··· DATA EXCERPTS
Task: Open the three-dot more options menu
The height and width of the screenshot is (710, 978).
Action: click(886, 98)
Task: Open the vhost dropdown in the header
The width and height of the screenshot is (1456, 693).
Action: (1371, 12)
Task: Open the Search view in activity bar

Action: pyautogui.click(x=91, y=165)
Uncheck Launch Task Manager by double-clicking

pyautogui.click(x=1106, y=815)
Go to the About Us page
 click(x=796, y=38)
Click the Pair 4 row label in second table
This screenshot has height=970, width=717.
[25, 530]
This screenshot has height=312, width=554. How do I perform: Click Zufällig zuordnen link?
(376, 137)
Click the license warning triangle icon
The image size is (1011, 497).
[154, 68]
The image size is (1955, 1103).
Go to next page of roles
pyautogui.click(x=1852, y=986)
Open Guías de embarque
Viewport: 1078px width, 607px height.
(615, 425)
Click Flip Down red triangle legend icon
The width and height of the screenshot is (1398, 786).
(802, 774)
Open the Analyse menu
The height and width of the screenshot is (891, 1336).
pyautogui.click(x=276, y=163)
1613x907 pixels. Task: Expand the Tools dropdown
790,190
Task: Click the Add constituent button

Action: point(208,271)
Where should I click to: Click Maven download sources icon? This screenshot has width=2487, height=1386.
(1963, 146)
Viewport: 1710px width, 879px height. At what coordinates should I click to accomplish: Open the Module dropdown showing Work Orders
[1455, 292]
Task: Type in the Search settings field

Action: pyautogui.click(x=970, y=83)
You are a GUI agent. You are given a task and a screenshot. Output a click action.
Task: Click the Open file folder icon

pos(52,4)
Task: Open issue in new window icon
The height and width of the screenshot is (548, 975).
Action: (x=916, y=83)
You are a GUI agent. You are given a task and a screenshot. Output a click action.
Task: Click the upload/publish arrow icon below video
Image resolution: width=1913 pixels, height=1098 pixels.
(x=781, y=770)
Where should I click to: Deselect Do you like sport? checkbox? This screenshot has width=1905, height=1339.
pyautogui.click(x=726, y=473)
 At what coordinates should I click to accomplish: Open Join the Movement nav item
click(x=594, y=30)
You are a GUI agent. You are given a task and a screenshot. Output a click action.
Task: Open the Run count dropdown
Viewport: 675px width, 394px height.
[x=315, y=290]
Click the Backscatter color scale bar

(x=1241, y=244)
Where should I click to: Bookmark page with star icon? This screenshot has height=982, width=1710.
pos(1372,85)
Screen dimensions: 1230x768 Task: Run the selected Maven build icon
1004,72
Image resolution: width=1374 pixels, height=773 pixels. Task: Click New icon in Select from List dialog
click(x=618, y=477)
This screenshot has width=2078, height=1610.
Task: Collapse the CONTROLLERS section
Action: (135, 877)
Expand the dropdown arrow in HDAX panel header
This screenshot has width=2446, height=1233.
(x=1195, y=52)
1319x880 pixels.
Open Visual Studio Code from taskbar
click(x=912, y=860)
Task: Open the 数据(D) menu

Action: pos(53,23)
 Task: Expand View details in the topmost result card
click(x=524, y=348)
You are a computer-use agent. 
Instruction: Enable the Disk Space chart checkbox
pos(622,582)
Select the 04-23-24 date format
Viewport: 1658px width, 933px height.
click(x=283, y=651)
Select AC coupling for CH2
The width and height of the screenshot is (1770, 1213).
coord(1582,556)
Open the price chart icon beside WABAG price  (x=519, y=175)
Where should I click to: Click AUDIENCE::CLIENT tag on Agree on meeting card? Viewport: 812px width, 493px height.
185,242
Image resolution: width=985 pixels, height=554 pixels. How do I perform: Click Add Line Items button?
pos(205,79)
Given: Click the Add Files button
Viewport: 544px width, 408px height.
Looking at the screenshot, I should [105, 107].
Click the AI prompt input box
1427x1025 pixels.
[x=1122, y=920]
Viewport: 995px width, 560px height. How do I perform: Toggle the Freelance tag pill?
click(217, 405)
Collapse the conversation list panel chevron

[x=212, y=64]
······
- **PROMPT**
Each entry above must be retyped exactly.

- **ANSWER SPACE**
Task: Open the three-dot more options menu
The height and width of the screenshot is (710, 978).
Action: click(886, 98)
Task: Open the vhost dropdown in the header
The width and height of the screenshot is (1456, 693).
Action: (1371, 12)
Task: Open the Search view in activity bar

Action: pyautogui.click(x=91, y=165)
Uncheck Launch Task Manager by double-clicking

pyautogui.click(x=1106, y=815)
Go to the About Us page
 click(x=796, y=38)
Click the Pair 4 row label in second table
This screenshot has height=970, width=717.
[25, 530]
This screenshot has height=312, width=554. How do I perform: Click Zufällig zuordnen link?
(376, 137)
Click the license warning triangle icon
The image size is (1011, 497).
[154, 68]
The image size is (1955, 1103).
Go to next page of roles
pyautogui.click(x=1852, y=986)
Open Guías de embarque
Viewport: 1078px width, 607px height.
(615, 425)
Click Flip Down red triangle legend icon
The width and height of the screenshot is (1398, 786).
(802, 774)
Open the Analyse menu
The height and width of the screenshot is (891, 1336).
pyautogui.click(x=276, y=163)
1613x907 pixels. Task: Expand the Tools dropdown
790,190
Task: Click the Add constituent button

Action: point(208,271)
Where should I click to: Click Maven download sources icon? This screenshot has width=2487, height=1386.
(1963, 146)
Viewport: 1710px width, 879px height. At what coordinates should I click to accomplish: Open the Module dropdown showing Work Orders
[1455, 292]
Task: Type in the Search settings field

Action: pyautogui.click(x=970, y=83)
You are a GUI agent. You are given a task and a screenshot. Output a click action.
Task: Click the Open file folder icon

pos(52,4)
Task: Open issue in new window icon
The height and width of the screenshot is (548, 975).
Action: (x=916, y=83)
You are a GUI agent. You are given a task and a screenshot. Output a click action.
Task: Click the upload/publish arrow icon below video
Image resolution: width=1913 pixels, height=1098 pixels.
(x=781, y=770)
Where should I click to: Deselect Do you like sport? checkbox? This screenshot has width=1905, height=1339.
pyautogui.click(x=726, y=473)
 At what coordinates should I click to accomplish: Open Join the Movement nav item
click(x=594, y=30)
You are a GUI agent. You are given a task and a screenshot. Output a click action.
Task: Open the Run count dropdown
Viewport: 675px width, 394px height.
[x=315, y=290]
Click the Backscatter color scale bar

(x=1241, y=244)
Where should I click to: Bookmark page with star icon? This screenshot has height=982, width=1710.
pos(1372,85)
Screen dimensions: 1230x768 Task: Run the selected Maven build icon
1004,72
Image resolution: width=1374 pixels, height=773 pixels. Task: Click New icon in Select from List dialog
click(x=618, y=477)
This screenshot has width=2078, height=1610.
Task: Collapse the CONTROLLERS section
Action: (135, 877)
Expand the dropdown arrow in HDAX panel header
This screenshot has width=2446, height=1233.
(x=1195, y=52)
1319x880 pixels.
Open Visual Studio Code from taskbar
click(x=912, y=860)
Task: Open the 数据(D) menu

Action: pos(53,23)
 Task: Expand View details in the topmost result card
click(x=524, y=348)
You are a computer-use agent. 
Instruction: Enable the Disk Space chart checkbox
pos(622,582)
Select the 04-23-24 date format
Viewport: 1658px width, 933px height.
click(x=283, y=651)
Select AC coupling for CH2
The width and height of the screenshot is (1770, 1213).
coord(1582,556)
Open the price chart icon beside WABAG price  (x=519, y=175)
Where should I click to: Click AUDIENCE::CLIENT tag on Agree on meeting card? Viewport: 812px width, 493px height.
185,242
Image resolution: width=985 pixels, height=554 pixels. How do I perform: Click Add Line Items button?
pos(205,79)
Given: Click the Add Files button
Viewport: 544px width, 408px height.
Looking at the screenshot, I should [105, 107].
Click the AI prompt input box
1427x1025 pixels.
[x=1122, y=920]
Viewport: 995px width, 560px height. How do I perform: Toggle the Freelance tag pill?
click(217, 405)
Collapse the conversation list panel chevron

[x=212, y=64]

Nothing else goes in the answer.